**What this task involves:**
Across all entries below, how many lines include "picker"? Only the number, please.
○ ○ ○ ○ ○
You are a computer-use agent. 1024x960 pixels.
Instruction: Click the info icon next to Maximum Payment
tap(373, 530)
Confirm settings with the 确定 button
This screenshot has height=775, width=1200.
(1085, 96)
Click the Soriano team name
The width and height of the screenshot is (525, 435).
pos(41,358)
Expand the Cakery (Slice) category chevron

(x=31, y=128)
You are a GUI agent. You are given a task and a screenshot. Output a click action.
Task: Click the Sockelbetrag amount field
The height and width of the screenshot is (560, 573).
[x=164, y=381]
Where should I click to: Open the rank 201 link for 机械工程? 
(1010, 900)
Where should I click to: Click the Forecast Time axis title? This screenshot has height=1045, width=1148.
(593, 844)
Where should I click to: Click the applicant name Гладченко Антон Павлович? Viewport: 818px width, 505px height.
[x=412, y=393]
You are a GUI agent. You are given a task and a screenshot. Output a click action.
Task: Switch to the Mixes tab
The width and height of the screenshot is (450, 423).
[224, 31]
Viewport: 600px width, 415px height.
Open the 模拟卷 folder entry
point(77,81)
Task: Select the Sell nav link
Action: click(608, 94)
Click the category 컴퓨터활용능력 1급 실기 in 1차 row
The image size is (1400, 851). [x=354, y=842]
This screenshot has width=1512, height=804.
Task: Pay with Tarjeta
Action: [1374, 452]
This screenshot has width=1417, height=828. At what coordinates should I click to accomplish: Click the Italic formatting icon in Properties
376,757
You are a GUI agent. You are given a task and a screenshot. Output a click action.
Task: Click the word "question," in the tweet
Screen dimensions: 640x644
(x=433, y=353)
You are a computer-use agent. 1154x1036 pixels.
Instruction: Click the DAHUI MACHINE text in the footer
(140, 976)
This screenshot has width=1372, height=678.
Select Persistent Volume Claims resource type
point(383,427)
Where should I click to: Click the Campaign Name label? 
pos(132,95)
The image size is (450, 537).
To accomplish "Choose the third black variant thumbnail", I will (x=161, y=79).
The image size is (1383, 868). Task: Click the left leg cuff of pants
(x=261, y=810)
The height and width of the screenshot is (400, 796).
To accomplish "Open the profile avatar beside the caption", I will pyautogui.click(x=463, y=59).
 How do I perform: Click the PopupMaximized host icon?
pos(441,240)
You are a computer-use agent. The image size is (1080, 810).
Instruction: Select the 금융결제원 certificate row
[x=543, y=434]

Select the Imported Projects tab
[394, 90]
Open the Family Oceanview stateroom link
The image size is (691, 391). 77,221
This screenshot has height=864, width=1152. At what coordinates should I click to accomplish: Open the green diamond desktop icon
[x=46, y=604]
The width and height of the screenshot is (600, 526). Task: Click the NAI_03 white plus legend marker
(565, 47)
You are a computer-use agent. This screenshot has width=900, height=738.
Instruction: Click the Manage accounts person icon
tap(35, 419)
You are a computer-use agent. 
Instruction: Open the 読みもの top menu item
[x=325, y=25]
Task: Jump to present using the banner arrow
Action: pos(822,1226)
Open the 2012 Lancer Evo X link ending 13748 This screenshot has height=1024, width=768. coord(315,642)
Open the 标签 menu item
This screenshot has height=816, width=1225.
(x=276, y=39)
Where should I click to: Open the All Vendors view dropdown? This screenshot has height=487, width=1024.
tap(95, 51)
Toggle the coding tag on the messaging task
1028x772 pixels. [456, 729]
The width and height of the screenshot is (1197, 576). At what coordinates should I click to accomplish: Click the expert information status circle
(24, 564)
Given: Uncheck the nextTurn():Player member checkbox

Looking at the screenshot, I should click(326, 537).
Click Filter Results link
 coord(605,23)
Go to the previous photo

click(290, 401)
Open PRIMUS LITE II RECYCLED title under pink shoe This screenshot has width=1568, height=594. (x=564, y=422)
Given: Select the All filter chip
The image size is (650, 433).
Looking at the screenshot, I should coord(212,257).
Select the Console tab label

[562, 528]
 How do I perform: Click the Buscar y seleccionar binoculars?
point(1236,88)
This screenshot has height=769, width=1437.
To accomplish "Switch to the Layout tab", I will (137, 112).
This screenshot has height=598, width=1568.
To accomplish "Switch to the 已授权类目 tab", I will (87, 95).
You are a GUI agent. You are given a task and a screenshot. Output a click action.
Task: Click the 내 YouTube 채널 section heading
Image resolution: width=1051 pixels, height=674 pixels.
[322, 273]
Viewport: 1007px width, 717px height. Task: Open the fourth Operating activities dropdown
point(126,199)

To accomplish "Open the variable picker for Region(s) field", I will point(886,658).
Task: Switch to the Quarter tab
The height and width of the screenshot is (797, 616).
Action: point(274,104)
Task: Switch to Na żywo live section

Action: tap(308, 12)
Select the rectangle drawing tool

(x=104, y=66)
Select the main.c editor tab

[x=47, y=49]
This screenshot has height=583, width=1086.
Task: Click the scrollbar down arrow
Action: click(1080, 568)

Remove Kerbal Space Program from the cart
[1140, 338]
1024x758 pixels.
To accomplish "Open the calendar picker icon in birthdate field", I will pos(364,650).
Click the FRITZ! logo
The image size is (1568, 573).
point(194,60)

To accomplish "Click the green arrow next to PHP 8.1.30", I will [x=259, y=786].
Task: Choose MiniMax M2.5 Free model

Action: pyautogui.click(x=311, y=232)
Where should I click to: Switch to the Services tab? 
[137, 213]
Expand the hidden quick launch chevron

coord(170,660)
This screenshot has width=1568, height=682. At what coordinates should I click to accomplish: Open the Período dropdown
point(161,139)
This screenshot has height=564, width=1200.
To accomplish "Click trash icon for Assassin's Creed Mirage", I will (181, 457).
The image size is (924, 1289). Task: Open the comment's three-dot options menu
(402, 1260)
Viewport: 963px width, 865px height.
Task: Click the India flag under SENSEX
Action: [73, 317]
○ ○ ○ ○ ○
**Output:**
2